An exact transcript is required of the lines below, from the one containing "Viewport: 362px width, 272px height." through the very last; leave every picture out of it.

************

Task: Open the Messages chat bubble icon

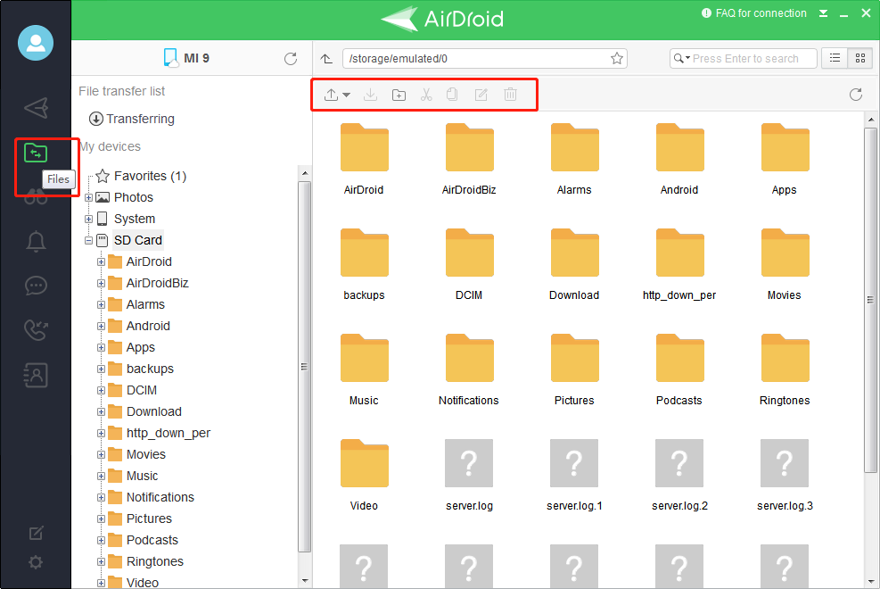Action: tap(36, 286)
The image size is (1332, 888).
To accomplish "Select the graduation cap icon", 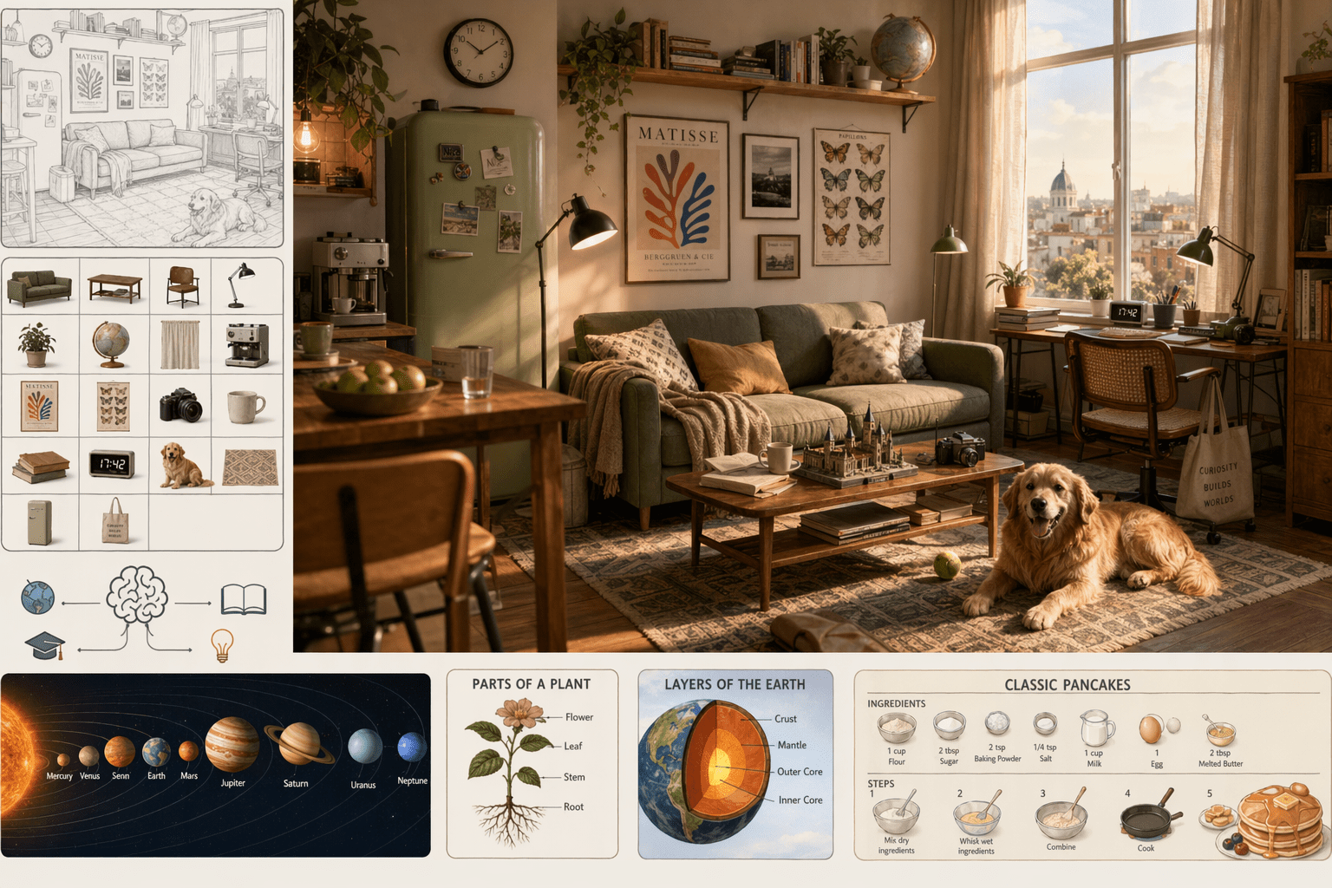I will [x=45, y=646].
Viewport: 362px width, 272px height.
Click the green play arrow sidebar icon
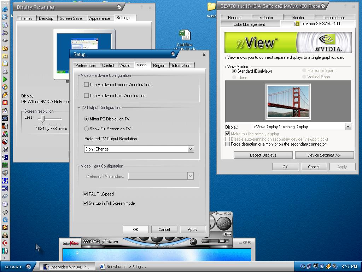(x=5, y=79)
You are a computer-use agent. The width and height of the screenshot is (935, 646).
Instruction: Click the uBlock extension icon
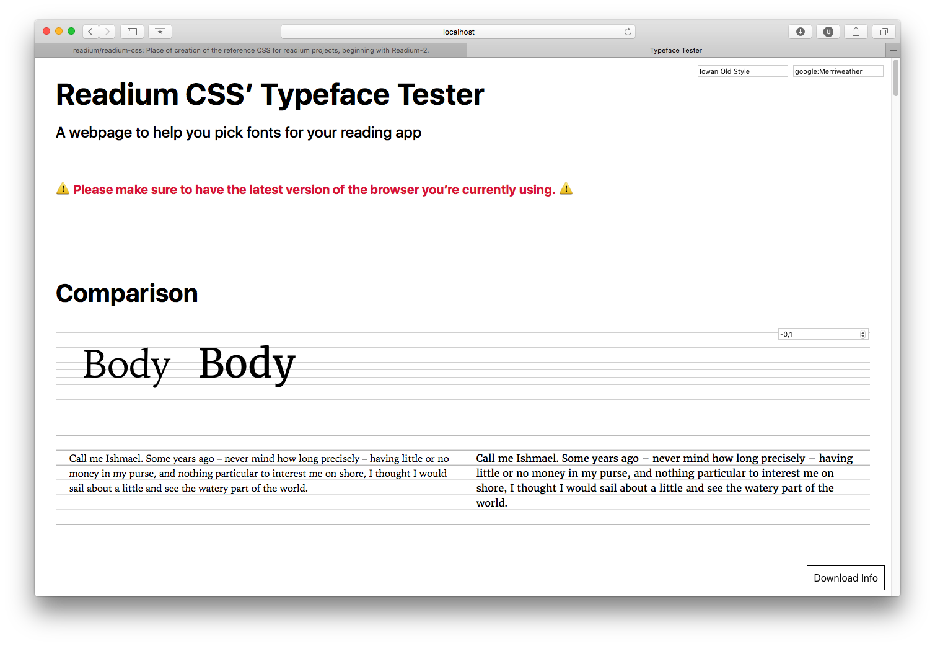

************

### WRITTEN ANSWER
Viewport: 362px width, 272px height.
Click the green play arrow sidebar icon
(x=5, y=79)
You are a computer-use agent. The width and height of the screenshot is (935, 646).
Instruction: Click the uBlock extension icon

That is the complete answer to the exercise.